Por fortuna, la neurociencia nos ofrece respuestas. Una de ellas radica en la “cantidad fija de atención” con la que trabaja tu cerebro en cada momento: este límite biológico explica por qué intentar realizar varias tareas a la vez —el famoso multitasking— reduce tu rendimiento cognitivo y, a menudo, conduce a errores. De igual modo, cuando la mente racional se enfoca en un problema, consume con rapidez gran parte de tu “ancho de banda” asignado; si, en cambio, dejas que la mente divague mientras realizas una tarea “sin sentido”, tus pensamientos inconscientes deambulan más allá de la actividad en cuestión y forman nuevas conexiones que a menudo brindan la solución que estabas buscando.
Al decir “sin sentido”, nos referimos a rutinas relativamente automáticas tales como conducir por la ruta de siempre, lavar los trastes, seguir tu rutina de ejercicios, hacer hiking en un cerro o, efectivamente, ducharte. Esas actividades solitarias nos permiten desconectarnos del mundo exterior y se convierten en intervalos meditativos relajantes que nos abren a nuevas ideas y perspectivas.
Por otro lado, cuando nos encontramos en la ducha, el murmullo del agua estrellándose en el piso es como un “ruido blanco” que nos aísla y bloquea la estimulación externa.

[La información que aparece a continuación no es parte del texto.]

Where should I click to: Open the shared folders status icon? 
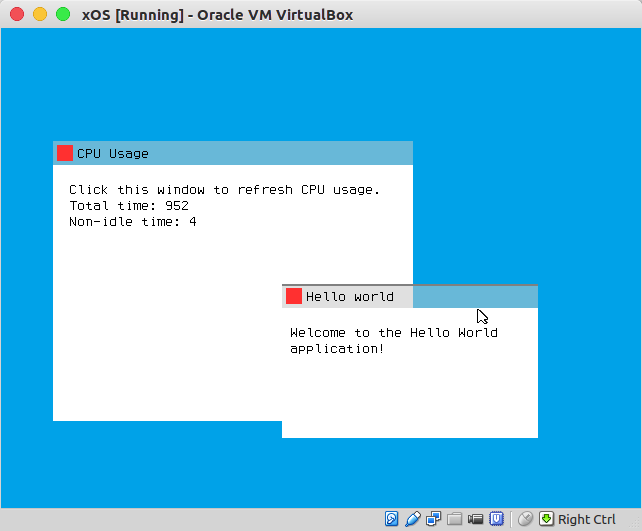[x=454, y=519]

Al someternos a esa privación sensorial parcial, la energía que normalmente usamos para percibir el entorno se desvía al espacio que la mente usa para divagar; así, las ideas que se han estado incubando en segundo plano pueden aflorar a la conciencia y ayudarte a superar un estancamiento creativo. Eso tiene que ver con la acción de una porción cerebral llamada red neuronal por defecto, que es la encargada de las actividades “sin sentido” como las que describimos y, curiosamente, de la generación de nuevas ideas y conexiones creativas.

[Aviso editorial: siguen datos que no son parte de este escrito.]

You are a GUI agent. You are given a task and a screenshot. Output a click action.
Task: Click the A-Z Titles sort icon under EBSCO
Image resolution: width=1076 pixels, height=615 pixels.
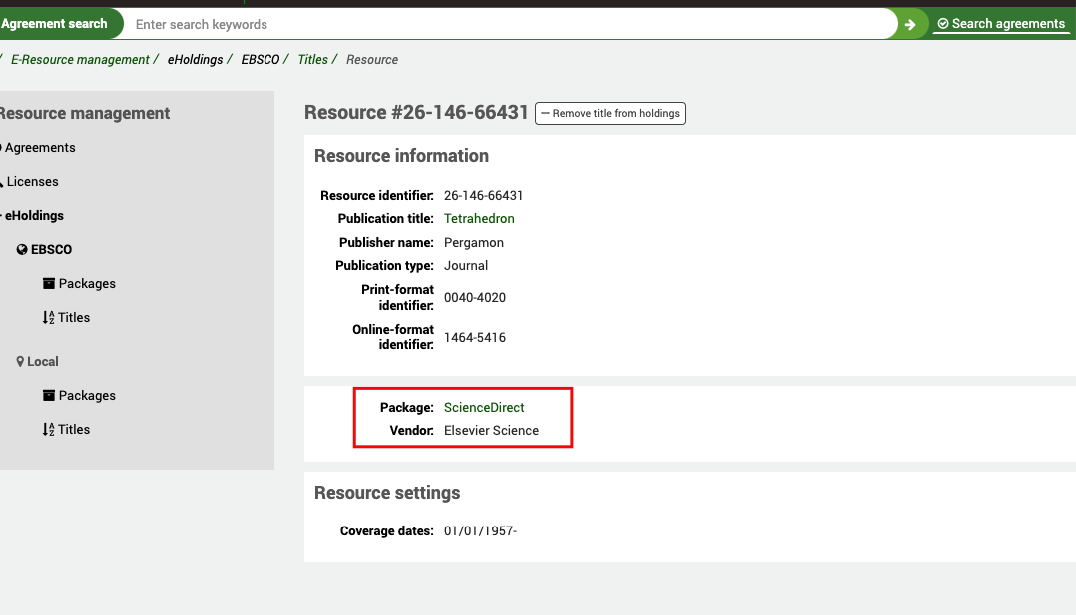tap(48, 317)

La falta de estimulación externa, además, puede conducirnos al famoso estado de “flow” —si no sabes qué es, te lo explicamos aquí—, en el que nos sumergimos profunda y distraídamente en una especie de contemplación interior, ajena a las exigencias de la productividad y la premura. Así, crear espacio mental y liberar la mente del pensamiento deliberado es una fuente comprobada de introspección creativa.
Además de las actividades descritas líneas arriba, otra manera de inducir este estado favorable para la creatividad y la inspiración es tomando caminatas sin un destino específico; o sea, “salir a dar la vuelta a la manzana”, como decían las abuelitas. Grandes escritores como Mark Twain y Virginia Woolf dan fe de los beneficios de estos paseos, en los que el cuerpo se desplaza y la mente viaja libremente por los recovecos del inconsciente.

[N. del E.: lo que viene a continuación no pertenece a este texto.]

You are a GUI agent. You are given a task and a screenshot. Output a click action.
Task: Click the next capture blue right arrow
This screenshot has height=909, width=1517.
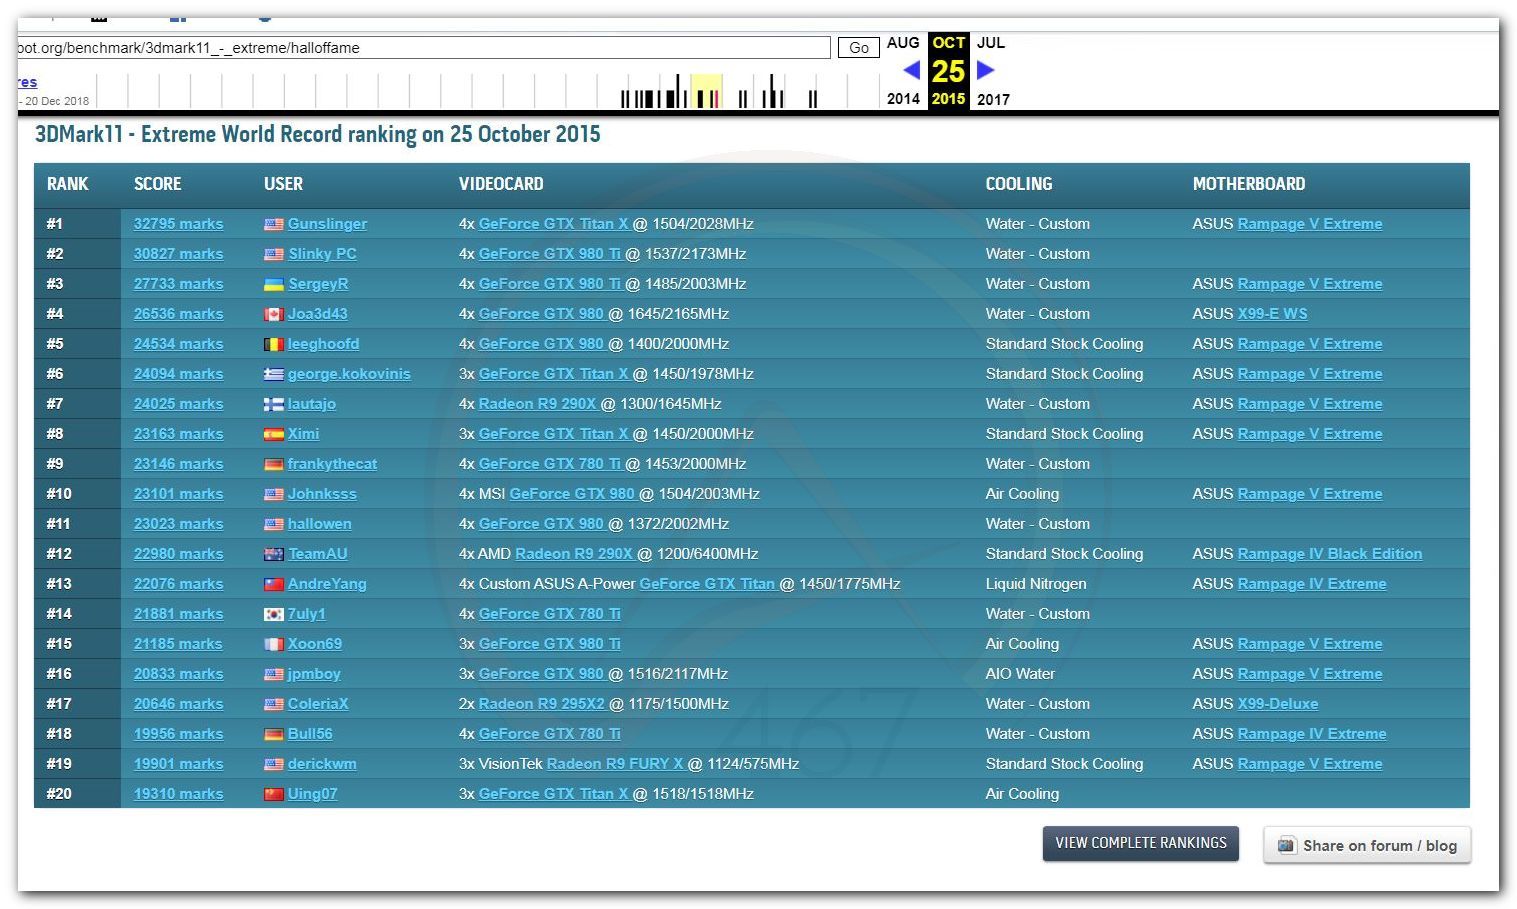coord(985,70)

Eso sí: para que funcione esta suerte de “inspiración de baño”, hay que cumplir con dos requisitos. El primero es que antes debemos pasar cierto tiempo e invertir energía en resolver el problema, pues nuestros intentos fallidos y las ideas que rumiamos son como semillas que florecen cuando, literalmente, las regamos con el agua de la regadera. El segundo es quizás más complicado: tienes que olvidarte del problema por completo y concentrarte en la rutina del baño, porque si sigues rumiando el asunto mientras das champú a tu melena, solo sucederá que ni te bañarás bien ni darás con ninguna solución creativa. ¿Lo intentamos?